Admitting the fact that you have limiting beliefs is a good step forward. But, that’s not enough. Now comes the often overlooked (and daunting) task of identifying them.

What are your limiting beliefs? As a homeschooling mom, you’ve probably believed many of these:

  • I’m afraid I’m not doing a good job.
  • I don’t know how to be mom and teacher.
  • I feel guilty for pulling my kids out of school.
  • I’m worried what other think.
  • Everything I try doesn’t make it better.
  • I don’t know how to handle the hard day.

This list could literally go on and on. And that’s okay. It’s all part of identifying what your limiting beliefs are so you can move on to the next step. Keep in mind and decide now that these beliefs will no longer define you!


This is where most people stop and try to take a detour, landing them right back at facing them all over again. I did this for a long time. I could admit that I had some pretty stinkin’ thinkin’ about myself, but I wouldn’t face it.

I would brush it off and attempt to go about my merry way being a better wife, mom, homeschooling mom, and business owner. The harsh reality is not facing my limiting beliefs didn’t mean they’d go away.

It meant that it would only be a matter of time before they’d begin to show in everything I attempted to do. I had to come to a place where identifying them wasn’t enough. Facing them wasn’t enough. I wanted them gone.

Facing them prepares you for that. However, it’s consciously choosing that you want to [and will] move beyond simply facing your limiting beliefs – living free of them.

It’s one thing to say, “My homeschool doesn’t look like [hers].” but another thing to believe that you can be okay with your not-so-ordinary homeschool.

When thinking becomes believing, it’s time for the next step.

[amazon_link asins=’1545028672,1724270753,1727118731,0998952249,B01GRMG6NO,1593594852′ template=’ProductCarousel’ store=’withthehuddle-20′ marketplace=’US’ link_id=’e120b364-d939-11e8-9148-8bc80d8d801b’]


In order for you to start seeing a different pep in your step, it’s time to replace your limiting beliefs. This is the point where enough is ENOUGH. No more identifying and facing them and expecting things to miraculously be different.

Now is the time to replace those limiting beliefs with affirmations. And not just any affirmation either. I’m talking about affirmations that get into the depths of your very being, provoking a change that will be evident in your actions.

The limiting belief of – “If I could only get it right!” – becomes – I TRUST MYSELF TO MAKE THE RIGHT DECISION!

“I don’t know how to handle hard days.” becomes I WILL FIND WAYS TO IMPROVISE ON HARD DAYS!

“I can’t figure out how to do this.” becomes I WILL FIND UNIQUE WAYS TO TEACH MY UNIQUE CHILDREN!

An affirmation should be something you can actively walk out, not something you merely say and maybe believe.


Best believe that you will see a big change in every area of your life.
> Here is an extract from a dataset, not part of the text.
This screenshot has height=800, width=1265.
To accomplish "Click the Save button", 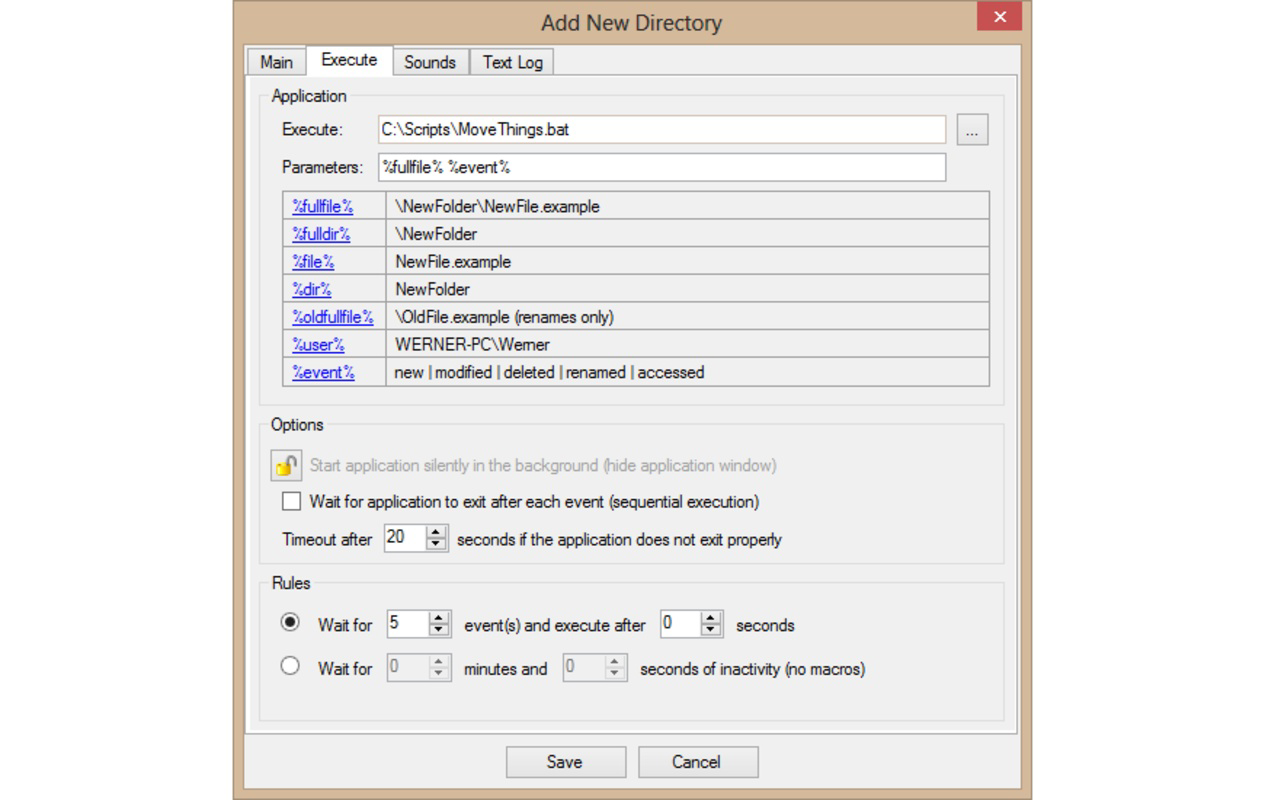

Others will notice it too. As you begin to walk out the cycle of-

  • identifying limiting beliefs
  • facing your limiting beliefs
  • replacing the limited belief [with doable affirmations]

you will be a different person. Your new train of thinking will auto-correct your course in those moments when limiting beliefs try to regain control.

Your new thought process will help you see the positive in even the most negative situations. You’ll see blessed instead of stressed. You’ll see how unique you, your children, and your homeschool are (and how awesome that is).

And the biggest thing I’ve noticed in walking this out is that it never stops. Limiting beliefs will always be there to latch on to us. It’s about coming to the point where we decide to not let our limiting beliefs define us.


In my best-selling book, Just for Today’s Homeschooling Mom, I tackle ten chapters worth of limiting beliefs.

At the end of every chapter, I help you identify the most common limiting beliefs that we as homeschooling moms deal with and provide you with life-changing affirmations.

You’ll also find Scripture for meditating and journaling, as well as prayer and journal space for noting your personal reflections.

Before you go…

Get your free Conquer Limiting Beliefs printable and join our thriving virtual community!


CHIME IN: What are some limiting beliefs you struggle with? Let me know in the comments below! Try the method mentioned above and let me know how it helped you!


a Rafflecopter giveaway

Home Education

The DIY Homeschool Curriculum Method

Everywhere you look you can find something related to DIY – do it yourself. From garden landscaping to home upgrades, doing it yourself is no surprise. What about when it comes to planning your own homeschool curriculum? Before you panic and leave, allow me to tell you five reasons how planning your own curriculum can be a game changer for your homeschool (and your sanity).


Planning your own homeschool curriculum gives you a voice. Each and every homeschooling family has unique children with unique learning styles. Moms (and dads) are also bringing their unique [teaching] styles to the table. When you are in control of what you want your children to learn, and what you want to teach, you are exercising your right to voice that!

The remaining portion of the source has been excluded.